Mr. Gordon Savoie got allegedly bad estate planning help from LHD&L in 2009. The papers drawn up by LHD&L failed to include a provision for a generation-skipping trust or other mechanism to avoid a  generation-skipping tax. This lapse is alleged to have been legal malpractice.

Mr. Savoie died, SB&T became the personal representative and successor trustee to the estate, and, SB&T alleged that LHD&L’s negligence caused the estate a tax burden of $1.654 million.

So, the question before the court was when did the claim accrue? When LHD&L did the allegedly negligent work? When Savoie paid for it? When Mr. Savoie died? When the tax was imposed? When Mr. Savoie suffered “some damage” (or did he?)? When the trust suffered “some damage” (or did it?)? And when did Mr. Savoie suffer “some damages? When did the trust?

In an atypical twist, the malpractice plaintiff in SB&T argued for the earlier accrual date and the defendant the later one because the question was whether Mr. Savoie would have had a legal claim when he was alive. If he did not, then, under the law, the personal representative appointed after his death would not have a claim. Minn. Stat. 524.3-703(c).

So “the pivotal question: did Savoie have a claim for legal malpractice against Larkin Hoffman while he was alive?”

The Court of Appeals held that he did. “Savoie sustained ‘some damages’ when he signed the will and trust after Larkin Hoffman allegedly failed to inform him that his estate would be subject to a generation-skipping tax and failed to provide him with alternatives for avoiding such a tax…We note that Savoie also incurred liability for attorney fees paid for services that, it may be argued, lessened the value of his estate.”
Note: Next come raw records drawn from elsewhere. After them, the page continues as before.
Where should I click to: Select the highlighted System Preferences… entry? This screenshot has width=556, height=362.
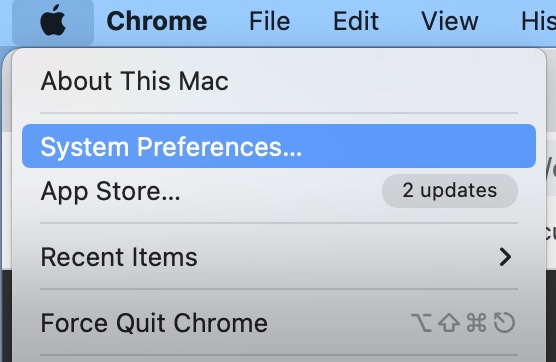pos(279,146)
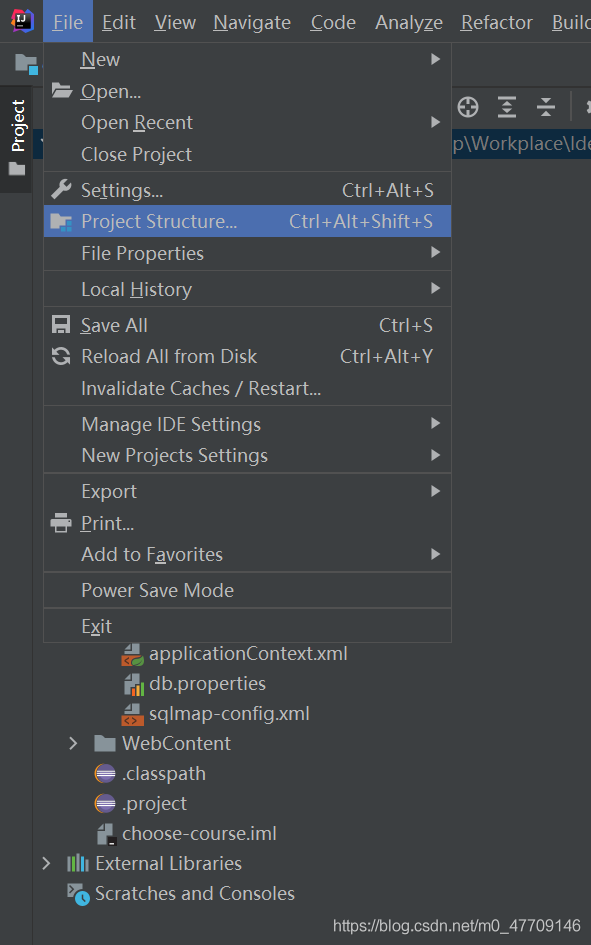Click the locate/select opened file crosshair icon
The height and width of the screenshot is (945, 591).
pyautogui.click(x=467, y=107)
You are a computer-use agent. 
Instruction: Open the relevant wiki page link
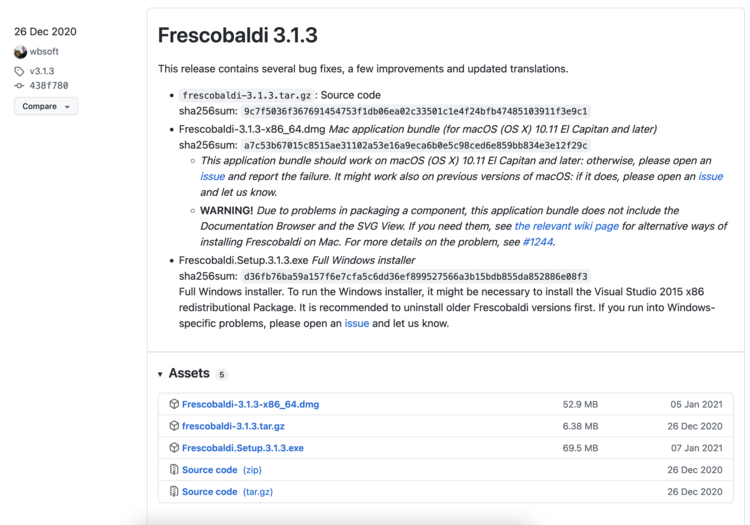[566, 227]
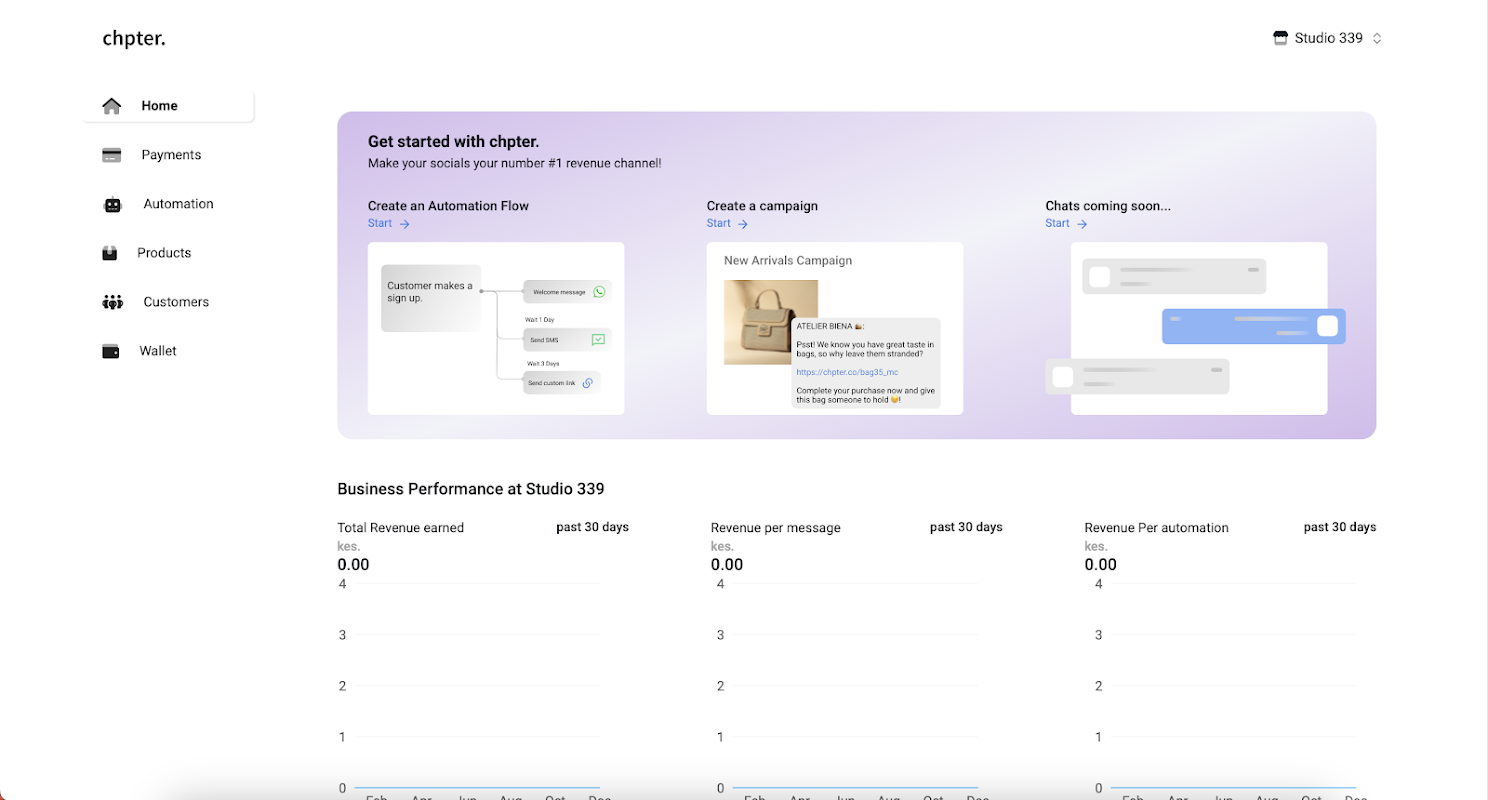Viewport: 1488px width, 800px height.
Task: Open the Customers people icon
Action: 112,302
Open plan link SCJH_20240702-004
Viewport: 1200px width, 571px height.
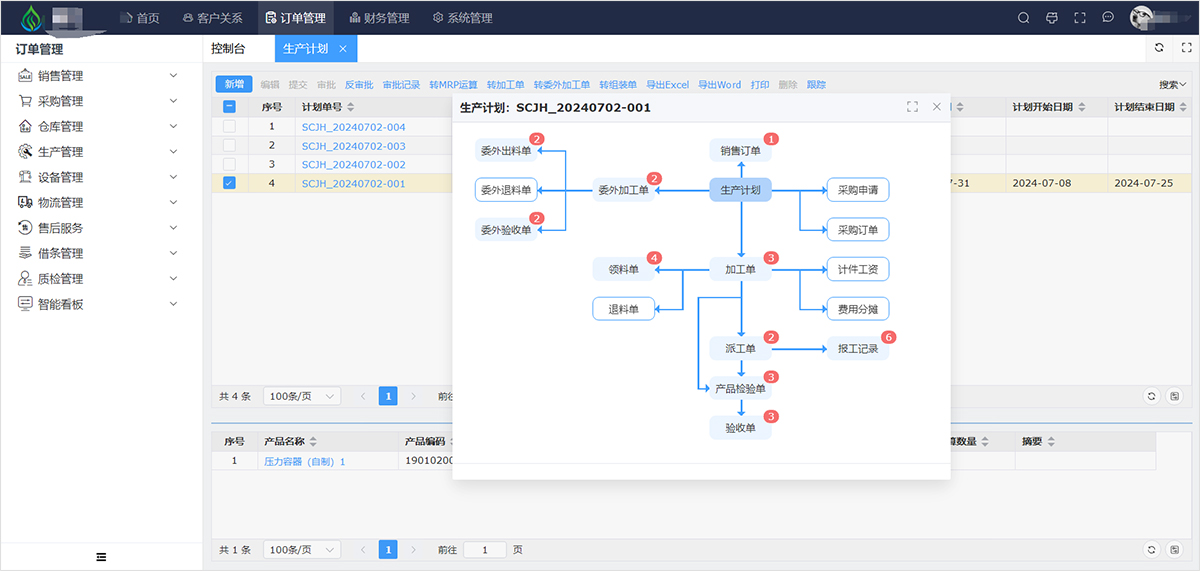[354, 127]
The problems with this analysis are: (1) this analysis collapses the “some damages” rule and the “occurrence rule,” which the Minnesota Supreme Court has expressly rejected; and/or (2) the upshot is that the malpractice statute of limitations starts when the client writes a check for the allegedly bad lawyering. Does that not seem crazily arbitrary? Is there any other form of negligence where the statute starts to run when the victim paid the tort-feasor? And what happens if the negligent lawyer never billed his client?

These issues pend before the Minnesota Supreme Court in Frederick v. Wallerich, which we’ve discussed at length previously. Unfortunately, the decision in Security Bank & Trust Co. v. Larkin, Hoffman, Daly & Lindgren, Ltd. does not help clarify this muddled area of Minnesota law.

Original post (March 31, 2017)(under the headline: Another Case Implicating (and Dooming?) Antone v. Mirviss): Regular readers of Minnesota Litigator know that we are rooting for the overruling of Antone v. Mirviss, now under review by the Minnesota Supreme Court. The holding in Antone was that the statute of limitations for a defective prenuptial agreement started to run on the client’s wedding day so, when the prenup later turned out to be useless, Antone’s claim against the negligent lawyer was time-barred.

In our view, simply stating the Antone holding should suffice to reveal its fundamental unsoundness.

U.S. Chief Judge John R. Tunheim (D. Minn.) recently held that an accounting malpractice lawsuit was not time-barred. His reasoning is consistent with a more sensible approach to the statute of limitation for professional negligence.

In our view, Judge Tunheim properly interpreted the issue. The statute of limitation starts when the plaintiff has suffered “some damage.” The damage suffered by Plaintiff Miksic was not in 2006 when he got the allegedly bad accounting advice. It was not when he paid for the 2006 bad accounting advice. It was not in 2007 when the faulty returns were filed with the IRS. It was in 2011 when the IRS first hammered Miksic (that is, “assessed penalties”) for his allegedly erroneous tax filings. Under the Antone rule, plaintiffs like Mr. Miksic, see their claims for professional negligence extinguished before any of them would have a realistic chance of holding the wrongdoers responsible. The status quo is undoubtedly desirable for negligent professionals and their insurers. For the rest of us Minnesotans, not so much.